What to work on:
Return the following from the records below: each line, word for word, starting with the line that contains "Instruction: Open the 日历 calendar tile" and going on through the line that contains "Task: Click the Cut", with nothing outside that range.

┏━━

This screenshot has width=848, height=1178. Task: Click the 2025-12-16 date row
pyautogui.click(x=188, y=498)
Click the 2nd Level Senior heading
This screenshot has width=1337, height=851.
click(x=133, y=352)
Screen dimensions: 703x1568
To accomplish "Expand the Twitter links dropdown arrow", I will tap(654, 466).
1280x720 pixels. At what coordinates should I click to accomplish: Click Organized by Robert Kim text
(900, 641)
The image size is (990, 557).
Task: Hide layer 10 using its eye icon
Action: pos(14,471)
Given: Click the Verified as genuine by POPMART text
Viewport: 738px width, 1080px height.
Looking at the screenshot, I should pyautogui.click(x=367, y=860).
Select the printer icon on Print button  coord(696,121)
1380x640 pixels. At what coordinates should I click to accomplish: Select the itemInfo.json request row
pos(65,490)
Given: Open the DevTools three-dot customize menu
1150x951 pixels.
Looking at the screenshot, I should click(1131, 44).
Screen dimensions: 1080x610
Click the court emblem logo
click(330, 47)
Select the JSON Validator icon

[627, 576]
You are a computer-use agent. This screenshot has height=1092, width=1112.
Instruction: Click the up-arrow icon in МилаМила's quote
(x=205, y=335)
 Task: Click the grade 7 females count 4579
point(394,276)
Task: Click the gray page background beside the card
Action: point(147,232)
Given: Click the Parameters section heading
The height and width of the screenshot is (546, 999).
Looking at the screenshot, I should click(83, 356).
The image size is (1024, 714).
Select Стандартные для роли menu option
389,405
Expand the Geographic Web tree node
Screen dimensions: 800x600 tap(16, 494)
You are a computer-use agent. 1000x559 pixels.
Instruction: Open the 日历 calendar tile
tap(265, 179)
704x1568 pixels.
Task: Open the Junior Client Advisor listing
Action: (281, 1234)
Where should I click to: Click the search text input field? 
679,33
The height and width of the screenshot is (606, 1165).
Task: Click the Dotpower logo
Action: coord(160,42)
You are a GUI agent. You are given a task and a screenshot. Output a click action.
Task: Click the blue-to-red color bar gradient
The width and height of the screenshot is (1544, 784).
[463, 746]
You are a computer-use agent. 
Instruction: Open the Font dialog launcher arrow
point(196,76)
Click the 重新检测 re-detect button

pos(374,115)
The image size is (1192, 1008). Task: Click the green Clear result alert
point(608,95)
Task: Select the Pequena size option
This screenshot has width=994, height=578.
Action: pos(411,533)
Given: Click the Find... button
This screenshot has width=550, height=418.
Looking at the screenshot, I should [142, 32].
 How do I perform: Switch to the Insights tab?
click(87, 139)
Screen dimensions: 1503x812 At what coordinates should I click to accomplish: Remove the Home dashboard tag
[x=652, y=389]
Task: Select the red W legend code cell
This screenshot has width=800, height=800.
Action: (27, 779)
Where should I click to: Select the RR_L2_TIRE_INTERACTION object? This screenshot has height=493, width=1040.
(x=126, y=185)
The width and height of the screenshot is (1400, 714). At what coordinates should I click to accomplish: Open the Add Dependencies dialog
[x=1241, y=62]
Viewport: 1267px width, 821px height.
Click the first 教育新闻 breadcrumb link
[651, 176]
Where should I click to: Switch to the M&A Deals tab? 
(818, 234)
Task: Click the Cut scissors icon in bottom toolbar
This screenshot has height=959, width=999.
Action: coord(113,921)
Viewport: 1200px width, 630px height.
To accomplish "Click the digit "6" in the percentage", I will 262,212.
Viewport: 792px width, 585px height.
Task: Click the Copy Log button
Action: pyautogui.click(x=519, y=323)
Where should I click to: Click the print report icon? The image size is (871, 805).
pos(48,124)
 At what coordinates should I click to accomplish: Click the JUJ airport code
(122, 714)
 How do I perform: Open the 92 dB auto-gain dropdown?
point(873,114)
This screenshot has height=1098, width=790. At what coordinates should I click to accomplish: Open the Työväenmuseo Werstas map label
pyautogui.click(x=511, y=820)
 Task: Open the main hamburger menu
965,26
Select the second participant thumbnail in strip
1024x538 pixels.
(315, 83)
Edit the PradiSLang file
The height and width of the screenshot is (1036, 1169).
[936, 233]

┗━━

Final answer:
Instruction: Open the 日历 calendar tile
tap(265, 179)
704x1568 pixels.
Task: Open the Junior Client Advisor listing
Action: (281, 1234)
Where should I click to: Click the search text input field? 
679,33
The height and width of the screenshot is (606, 1165).
Task: Click the Dotpower logo
Action: coord(160,42)
You are a GUI agent. You are given a task and a screenshot. Output a click action.
Task: Click the blue-to-red color bar gradient
The width and height of the screenshot is (1544, 784).
[463, 746]
You are a computer-use agent. 
Instruction: Open the Font dialog launcher arrow
point(196,76)
Click the 重新检测 re-detect button

pos(374,115)
The image size is (1192, 1008). Task: Click the green Clear result alert
point(608,95)
Task: Select the Pequena size option
This screenshot has width=994, height=578.
Action: pos(411,533)
Given: Click the Find... button
This screenshot has width=550, height=418.
Looking at the screenshot, I should [142, 32].
 How do I perform: Switch to the Insights tab?
click(87, 139)
Screen dimensions: 1503x812 At what coordinates should I click to accomplish: Remove the Home dashboard tag
[x=652, y=389]
Task: Select the red W legend code cell
This screenshot has width=800, height=800.
Action: (27, 779)
Where should I click to: Select the RR_L2_TIRE_INTERACTION object? This screenshot has height=493, width=1040.
(x=126, y=185)
The width and height of the screenshot is (1400, 714). At what coordinates should I click to accomplish: Open the Add Dependencies dialog
[x=1241, y=62]
Viewport: 1267px width, 821px height.
Click the first 教育新闻 breadcrumb link
[651, 176]
Where should I click to: Switch to the M&A Deals tab? 
(818, 234)
Task: Click the Cut scissors icon in bottom toolbar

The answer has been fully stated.